┌──

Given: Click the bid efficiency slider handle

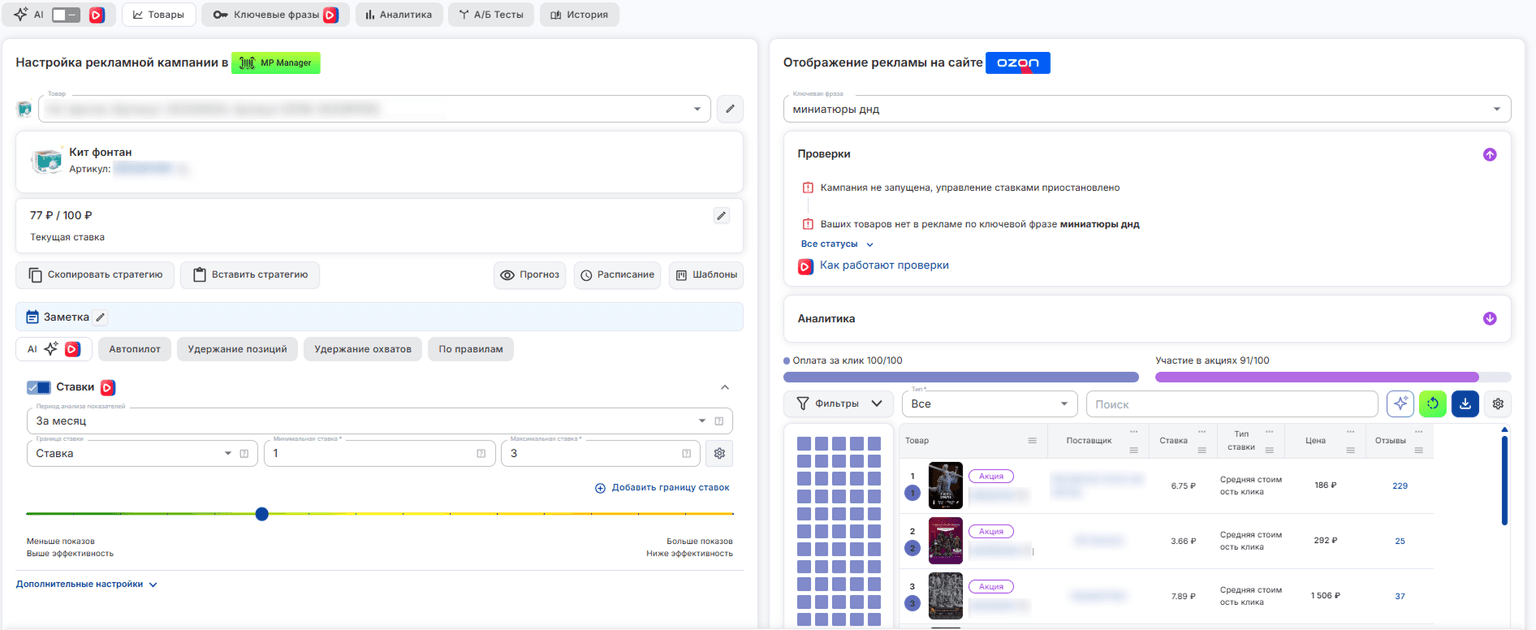Looking at the screenshot, I should click(262, 514).
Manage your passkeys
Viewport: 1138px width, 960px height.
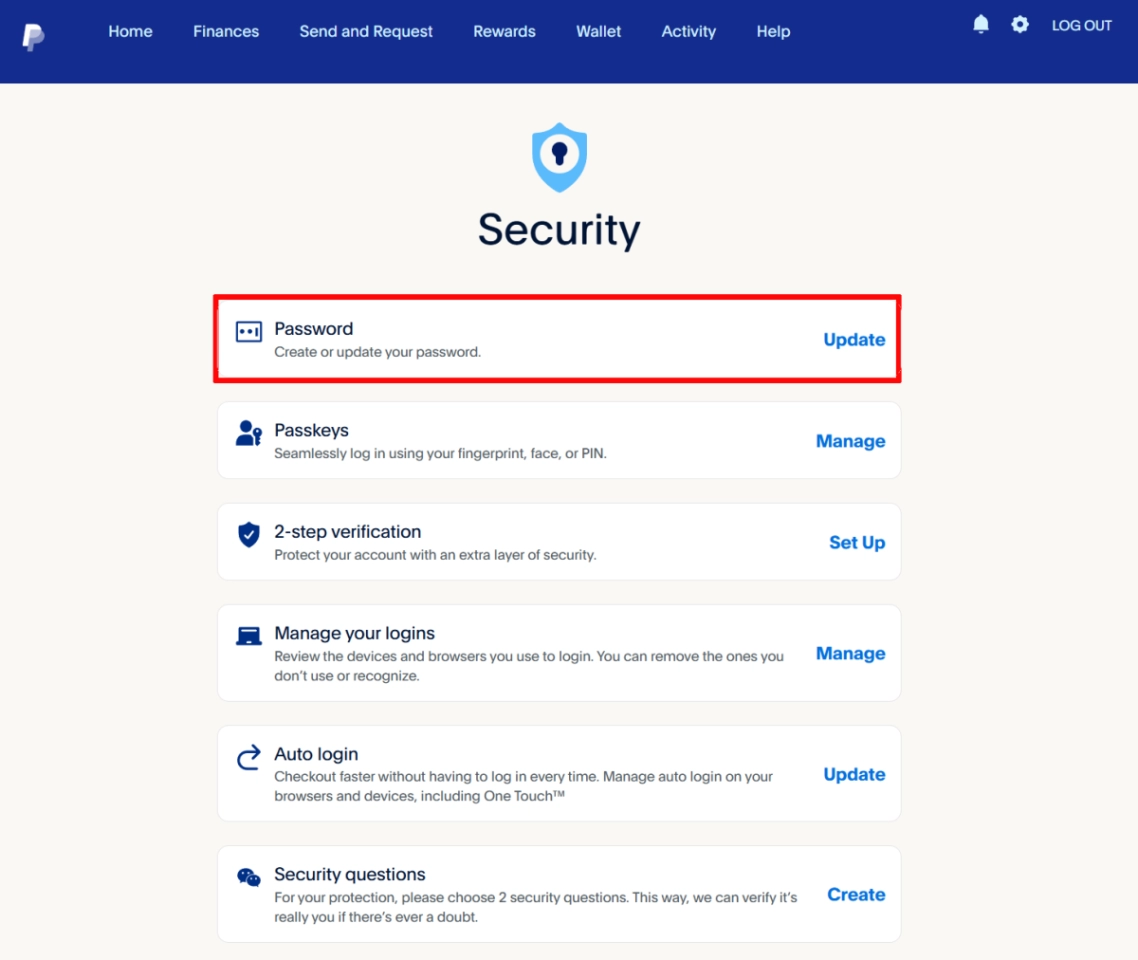(851, 440)
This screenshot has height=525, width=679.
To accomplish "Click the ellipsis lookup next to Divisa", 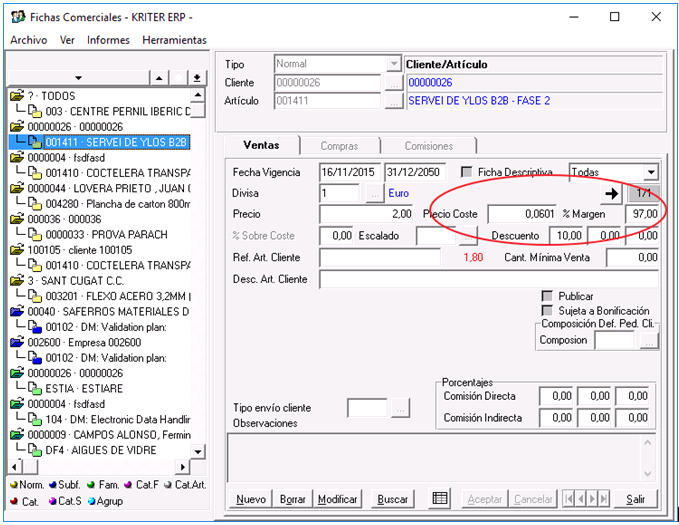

└──

EXERCISE BRIEF: Render all of the data above as a numbered list with one item per line, skipping blank lines and leaving out the pictures.

WRITTEN ANSWER:
1. Given: Click the bid efficiency slider handle
2. Looking at the screenshot, I should click(262, 514).
3. Manage your passkeys
4. Viewport: 1138px width, 960px height.
5. (851, 440)
6. This screenshot has height=525, width=679.
7. To accomplish "Click the ellipsis lookup next to Divisa", 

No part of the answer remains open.